La nomination de Duke Buchan III avait été annoncée en mars dernier par le président Donald Trump, qui avait souligné que le nouvel ambassadeur des États-Unis au Maroc « jouera un rôle clé alors que nous renforçons la paix, la liberté et la prospérité pour nos deux pays ».
Lors de l’audition de sa confirmation devant la Commission des affaires étrangères du Sénat, le 29 juillet, le nouvel ambassadeur américain a souligné que le Maroc constitue « un pilier de stabilité » en raison de son emplacement stratégique qui le rend « essentiel » pour la sécurité nationale des États-Unis.

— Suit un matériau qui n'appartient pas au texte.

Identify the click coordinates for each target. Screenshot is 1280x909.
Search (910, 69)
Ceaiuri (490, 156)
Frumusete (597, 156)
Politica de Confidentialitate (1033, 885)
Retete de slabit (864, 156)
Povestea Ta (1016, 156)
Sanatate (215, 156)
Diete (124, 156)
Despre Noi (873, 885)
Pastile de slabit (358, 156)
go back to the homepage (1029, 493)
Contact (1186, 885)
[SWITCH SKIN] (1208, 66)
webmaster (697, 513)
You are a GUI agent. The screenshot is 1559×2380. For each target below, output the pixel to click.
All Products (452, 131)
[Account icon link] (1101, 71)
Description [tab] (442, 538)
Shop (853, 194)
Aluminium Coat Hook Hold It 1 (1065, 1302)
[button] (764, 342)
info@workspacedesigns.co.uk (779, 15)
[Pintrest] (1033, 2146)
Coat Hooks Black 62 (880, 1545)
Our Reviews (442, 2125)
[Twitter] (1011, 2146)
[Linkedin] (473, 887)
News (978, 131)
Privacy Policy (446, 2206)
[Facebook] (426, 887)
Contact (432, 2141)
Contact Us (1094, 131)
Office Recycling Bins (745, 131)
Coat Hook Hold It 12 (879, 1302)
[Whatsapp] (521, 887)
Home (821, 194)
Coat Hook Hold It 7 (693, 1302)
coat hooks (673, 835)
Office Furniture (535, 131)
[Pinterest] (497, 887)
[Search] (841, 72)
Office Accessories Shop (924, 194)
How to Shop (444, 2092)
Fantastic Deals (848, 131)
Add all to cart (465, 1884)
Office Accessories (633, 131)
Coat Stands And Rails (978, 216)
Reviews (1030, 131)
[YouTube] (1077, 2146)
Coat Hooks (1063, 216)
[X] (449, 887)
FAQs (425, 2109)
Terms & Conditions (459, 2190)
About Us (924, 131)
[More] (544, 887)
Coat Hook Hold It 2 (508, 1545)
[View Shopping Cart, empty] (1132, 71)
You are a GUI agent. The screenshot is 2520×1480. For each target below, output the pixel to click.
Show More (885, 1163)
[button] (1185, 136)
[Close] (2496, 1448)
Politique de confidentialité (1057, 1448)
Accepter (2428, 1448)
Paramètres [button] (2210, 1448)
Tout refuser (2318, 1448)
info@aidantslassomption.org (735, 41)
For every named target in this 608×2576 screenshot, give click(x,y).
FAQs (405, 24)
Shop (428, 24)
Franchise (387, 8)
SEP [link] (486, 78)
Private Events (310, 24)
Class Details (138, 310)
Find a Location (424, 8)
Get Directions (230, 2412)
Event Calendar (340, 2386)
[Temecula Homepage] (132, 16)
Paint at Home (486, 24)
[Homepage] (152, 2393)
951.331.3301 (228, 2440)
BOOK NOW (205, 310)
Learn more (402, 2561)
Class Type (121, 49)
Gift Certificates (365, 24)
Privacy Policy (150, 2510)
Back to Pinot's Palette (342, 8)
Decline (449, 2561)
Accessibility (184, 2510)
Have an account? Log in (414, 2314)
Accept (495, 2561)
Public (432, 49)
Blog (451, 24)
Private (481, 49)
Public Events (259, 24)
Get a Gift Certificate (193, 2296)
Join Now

Il s’est dit engagé à renforcer la « relation de longue date » liant Washington et Rabat en matière de sécurité face à « des défis communs », rappelant que le Royaume est l’un des plus anciens partenaires des États-Unis d’Amérique.
« Notre traité de paix et d’amitié remonte à 1786. Depuis près de 240 ans, nos relations bilatérales ont rendu les Américains et les Marocains plus sûrs, plus forts et plus prospères », a-t-il rappelé.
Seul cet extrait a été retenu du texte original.